▽

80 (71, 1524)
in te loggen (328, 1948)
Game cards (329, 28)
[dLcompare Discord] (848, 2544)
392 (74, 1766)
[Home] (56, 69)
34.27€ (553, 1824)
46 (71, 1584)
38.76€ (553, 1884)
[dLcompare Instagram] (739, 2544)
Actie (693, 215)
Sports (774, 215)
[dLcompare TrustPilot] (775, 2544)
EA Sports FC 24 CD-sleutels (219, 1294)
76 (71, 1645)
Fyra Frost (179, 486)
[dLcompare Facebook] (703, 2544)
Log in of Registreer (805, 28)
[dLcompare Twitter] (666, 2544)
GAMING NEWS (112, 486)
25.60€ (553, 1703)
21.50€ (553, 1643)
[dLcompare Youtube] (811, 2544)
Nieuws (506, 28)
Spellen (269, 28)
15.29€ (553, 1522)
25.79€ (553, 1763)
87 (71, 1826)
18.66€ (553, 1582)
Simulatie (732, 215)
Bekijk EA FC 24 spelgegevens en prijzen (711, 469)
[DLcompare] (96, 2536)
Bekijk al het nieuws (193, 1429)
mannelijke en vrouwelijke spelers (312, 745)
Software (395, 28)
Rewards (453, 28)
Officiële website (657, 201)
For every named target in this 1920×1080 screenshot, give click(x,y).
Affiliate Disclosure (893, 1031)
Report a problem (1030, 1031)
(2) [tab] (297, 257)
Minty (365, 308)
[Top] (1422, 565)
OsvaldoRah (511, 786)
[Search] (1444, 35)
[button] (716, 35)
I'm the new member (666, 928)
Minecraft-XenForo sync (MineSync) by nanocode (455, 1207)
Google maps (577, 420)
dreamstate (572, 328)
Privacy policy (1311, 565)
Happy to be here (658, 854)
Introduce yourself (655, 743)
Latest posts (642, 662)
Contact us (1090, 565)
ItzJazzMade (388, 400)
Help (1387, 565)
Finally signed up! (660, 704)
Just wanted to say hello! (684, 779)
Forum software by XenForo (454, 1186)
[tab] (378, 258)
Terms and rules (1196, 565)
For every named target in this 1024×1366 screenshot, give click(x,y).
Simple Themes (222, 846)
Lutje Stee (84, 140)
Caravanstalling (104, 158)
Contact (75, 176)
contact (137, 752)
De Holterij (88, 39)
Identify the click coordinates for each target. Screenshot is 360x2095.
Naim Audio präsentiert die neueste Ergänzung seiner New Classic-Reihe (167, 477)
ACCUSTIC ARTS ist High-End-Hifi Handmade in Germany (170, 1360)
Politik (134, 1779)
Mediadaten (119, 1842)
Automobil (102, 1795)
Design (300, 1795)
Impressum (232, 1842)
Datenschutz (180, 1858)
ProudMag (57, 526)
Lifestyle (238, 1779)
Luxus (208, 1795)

△

**Task item:**
For this exercise, give the entries above again with no difference at all.

**Expected answer:**
80 (71, 1524)
in te loggen (328, 1948)
Game cards (329, 28)
[dLcompare Discord] (848, 2544)
392 (74, 1766)
[Home] (56, 69)
34.27€ (553, 1824)
46 (71, 1584)
38.76€ (553, 1884)
[dLcompare Instagram] (739, 2544)
Actie (693, 215)
Sports (774, 215)
[dLcompare TrustPilot] (775, 2544)
EA Sports FC 24 CD-sleutels (219, 1294)
76 (71, 1645)
Fyra Frost (179, 486)
[dLcompare Facebook] (703, 2544)
Log in of Registreer (805, 28)
[dLcompare Twitter] (666, 2544)
GAMING NEWS (112, 486)
25.60€ (553, 1703)
21.50€ (553, 1643)
[dLcompare Youtube] (811, 2544)
Nieuws (506, 28)
Spellen (269, 28)
15.29€ (553, 1522)
25.79€ (553, 1763)
87 (71, 1826)
18.66€ (553, 1582)
Simulatie (732, 215)
Bekijk EA FC 24 spelgegevens en prijzen (711, 469)
[DLcompare] (96, 2536)
Bekijk al het nieuws (193, 1429)
mannelijke en vrouwelijke spelers (312, 745)
Software (395, 28)
Rewards (453, 28)
Officiële website (657, 201)
For every named target in this 1920×1080 screenshot, give click(x,y).
Affiliate Disclosure (893, 1031)
Report a problem (1030, 1031)
(2) [tab] (297, 257)
Minty (365, 308)
[Top] (1422, 565)
OsvaldoRah (511, 786)
[Search] (1444, 35)
[button] (716, 35)
I'm the new member (666, 928)
Minecraft-XenForo sync (MineSync) by nanocode (455, 1207)
Google maps (577, 420)
dreamstate (572, 328)
Privacy policy (1311, 565)
Happy to be here (658, 854)
Introduce yourself (655, 743)
Latest posts (642, 662)
Contact us (1090, 565)
ItzJazzMade (388, 400)
Help (1387, 565)
Finally signed up! (660, 704)
Just wanted to say hello! (684, 779)
Forum software by XenForo (454, 1186)
[tab] (378, 258)
Terms and rules (1196, 565)
For every named target in this 1024×1366 screenshot, give click(x,y).
Simple Themes (222, 846)
Lutje Stee (84, 140)
Caravanstalling (104, 158)
Contact (75, 176)
contact (137, 752)
De Holterij (88, 39)
Identify the click coordinates for each target. Screenshot is 360x2095.
Naim Audio präsentiert die neueste Ergänzung seiner New Classic-Reihe (167, 477)
ACCUSTIC ARTS ist High-End-Hifi Handmade in Germany (170, 1360)
Politik (134, 1779)
Mediadaten (119, 1842)
Automobil (102, 1795)
Design (300, 1795)
Impressum (232, 1842)
Datenschutz (180, 1858)
ProudMag (57, 526)
Lifestyle (238, 1779)
Luxus (208, 1795)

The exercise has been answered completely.